HECTOR [disgusted]. Yah! Not even a great swindler!

MANGAN. So you think. But I've been too many for some honest men, for all that.

LADY UTTERWORD. There is no pleasing you, Mr Mangan. You are determined to be neither rich nor poor, honest nor dishonest.

MANGAN. There you go again. Ever since I came into this silly house I have been made to look like a fool, though I'm as good a man in this house as in the city.

ELLIE [musically]. Yes: this silly house, this strangely happy house, this agonizing house, this house without foundations. I shall call it Heartbreak House.

MRS HUSHABYE. Stop, Ellie; or I shall howl like an animal.

MANGAN [breaks into a low snivelling]!!!

MRS HUSAHBYE. There! you have set Alfred off.

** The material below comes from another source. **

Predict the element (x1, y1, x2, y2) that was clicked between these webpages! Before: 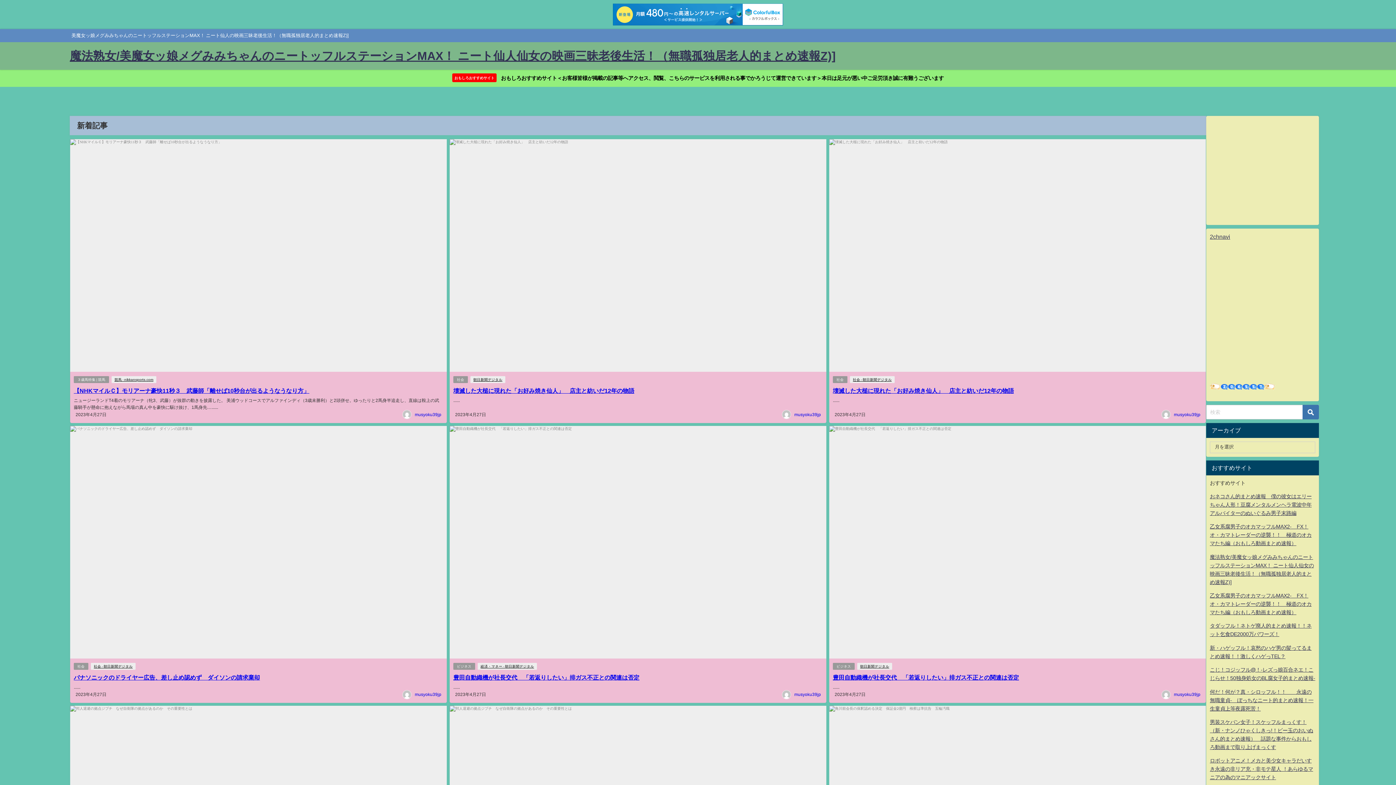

ELLIE. I like him best when he is howling.

CAPTAIN SHOTOVER. Silence! [Mangan subsides into silence]. I say, let the heart break in silence.

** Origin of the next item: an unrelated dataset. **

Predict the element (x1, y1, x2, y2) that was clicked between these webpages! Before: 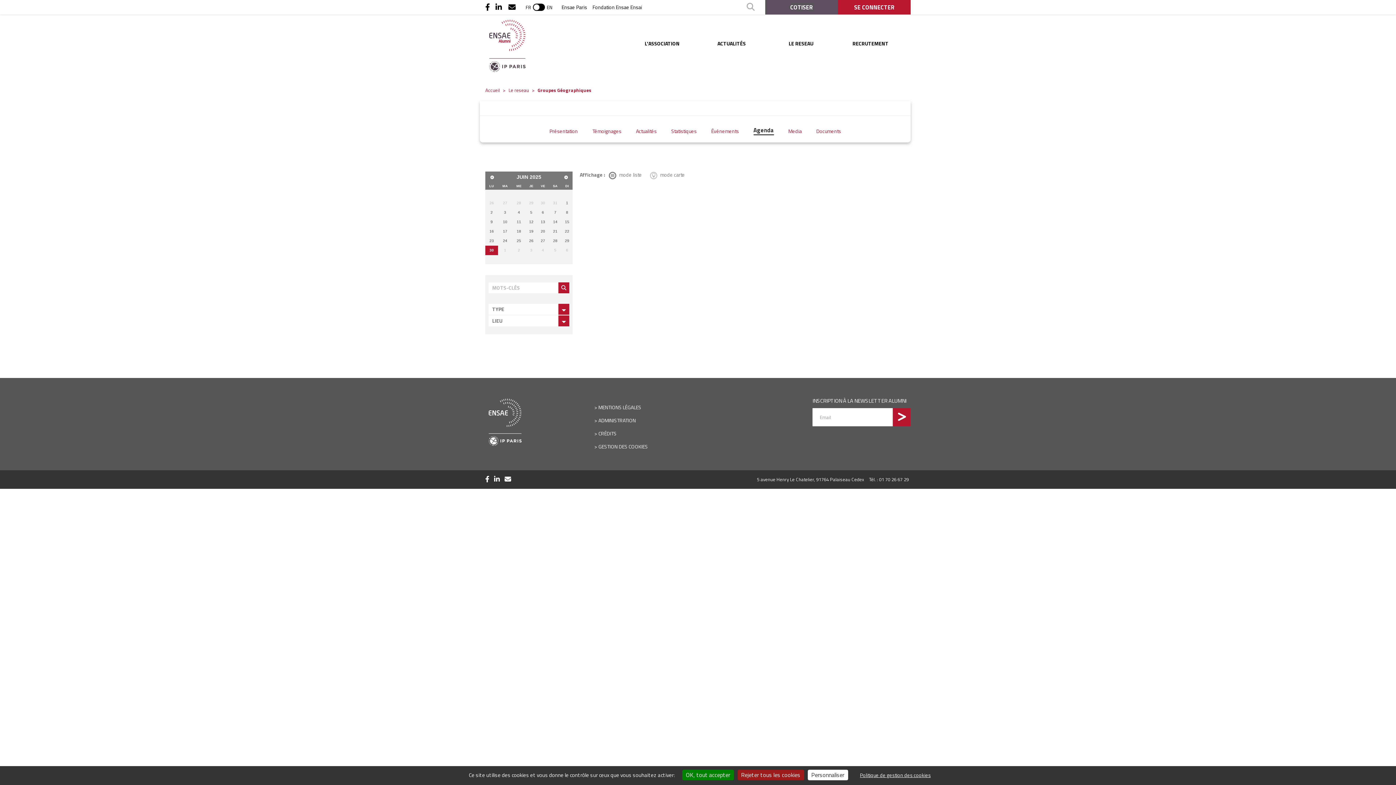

HECTOR. Do you accept that name for your house?

CAPTAIN SHOTOVER. It is not my house: it is only my kennel.

HECTOR. We have been too long here. We do not live in this house: we haunt it.

LADY UTTERWORD [heart torn]. It is dreadful to think how you have been here all these years while I have gone round the world. I escaped young; but it has drawn me back. It wants to break my heart too. But it shan't. I have left you and it behind. It was silly of me to come back. I felt sentimental about papa and Hesione and the old place. I felt them calling to me.